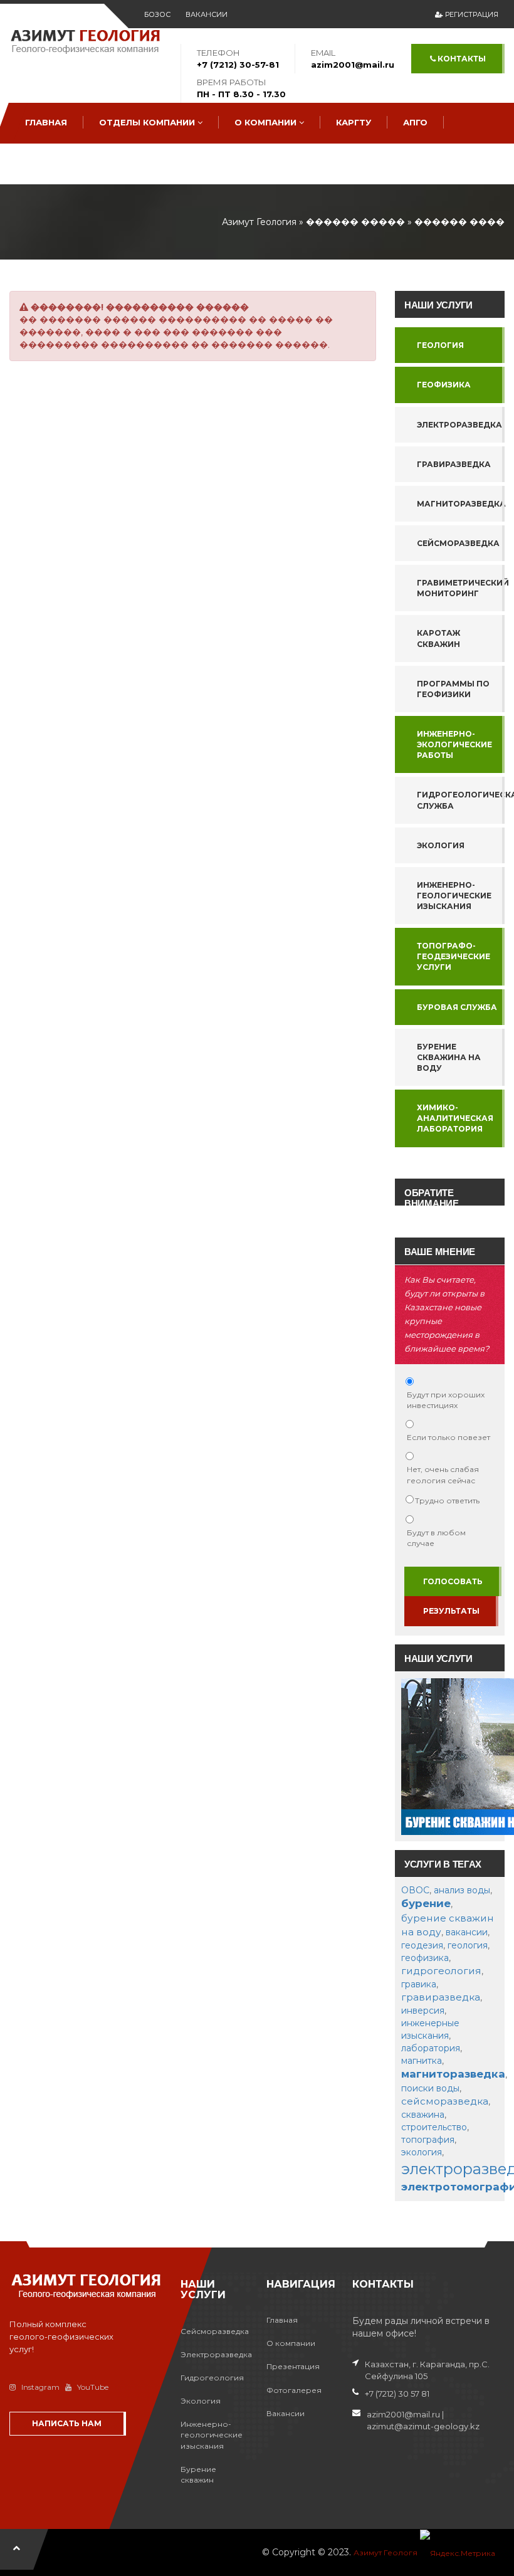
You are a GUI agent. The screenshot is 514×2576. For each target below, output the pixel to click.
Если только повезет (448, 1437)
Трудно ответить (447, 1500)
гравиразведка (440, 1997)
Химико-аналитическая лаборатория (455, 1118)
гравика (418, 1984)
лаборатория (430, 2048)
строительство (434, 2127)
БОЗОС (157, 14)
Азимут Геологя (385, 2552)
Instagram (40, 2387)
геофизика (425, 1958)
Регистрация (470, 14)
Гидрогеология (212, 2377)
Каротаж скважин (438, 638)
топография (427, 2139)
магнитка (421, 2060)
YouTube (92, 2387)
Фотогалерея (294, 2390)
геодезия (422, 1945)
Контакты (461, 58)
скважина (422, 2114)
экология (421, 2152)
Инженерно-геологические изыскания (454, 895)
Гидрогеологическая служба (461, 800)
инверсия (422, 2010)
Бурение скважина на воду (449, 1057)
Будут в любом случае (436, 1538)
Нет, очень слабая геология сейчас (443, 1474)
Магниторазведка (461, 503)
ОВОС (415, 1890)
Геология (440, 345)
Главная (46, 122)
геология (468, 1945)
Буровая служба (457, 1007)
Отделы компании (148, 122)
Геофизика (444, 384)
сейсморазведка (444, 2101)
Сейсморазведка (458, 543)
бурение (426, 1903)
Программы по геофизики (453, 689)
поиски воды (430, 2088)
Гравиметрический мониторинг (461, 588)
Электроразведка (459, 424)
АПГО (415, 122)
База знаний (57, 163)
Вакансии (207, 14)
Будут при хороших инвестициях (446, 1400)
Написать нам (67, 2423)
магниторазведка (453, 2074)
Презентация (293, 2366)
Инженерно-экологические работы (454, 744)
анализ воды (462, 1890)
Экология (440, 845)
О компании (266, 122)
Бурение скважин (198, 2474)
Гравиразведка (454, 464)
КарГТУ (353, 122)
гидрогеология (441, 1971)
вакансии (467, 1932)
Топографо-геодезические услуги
....
PROBLEM TO WORK ON:
When you reach the line with "Азимут Геологя (385, 2552)" in the records above, start writing out lines exactly, and stop once the line with "Сейсморазведка (458, 543)" has been written; include nothing else.

ANSWER AREA:
Азимут Геологя (385, 2552)
Instagram (40, 2387)
геофизика (425, 1958)
Регистрация (470, 14)
Гидрогеология (212, 2377)
Каротаж скважин (438, 638)
топография (427, 2139)
магнитка (421, 2060)
YouTube (92, 2387)
Фотогалерея (294, 2390)
геодезия (422, 1945)
Контакты (461, 58)
скважина (422, 2114)
экология (421, 2152)
Инженерно-геологические изыскания (454, 895)
Гидрогеологическая служба (461, 800)
инверсия (422, 2010)
Бурение скважина на воду (449, 1057)
Будут в любом случае (436, 1538)
Нет, очень слабая геология сейчас (443, 1474)
Магниторазведка (461, 503)
ОВОС (415, 1890)
Геология (440, 345)
Главная (46, 122)
геология (468, 1945)
Буровая служба (457, 1007)
Отделы компании (148, 122)
Геофизика (444, 384)
сейсморазведка (444, 2101)
Сейсморазведка (458, 543)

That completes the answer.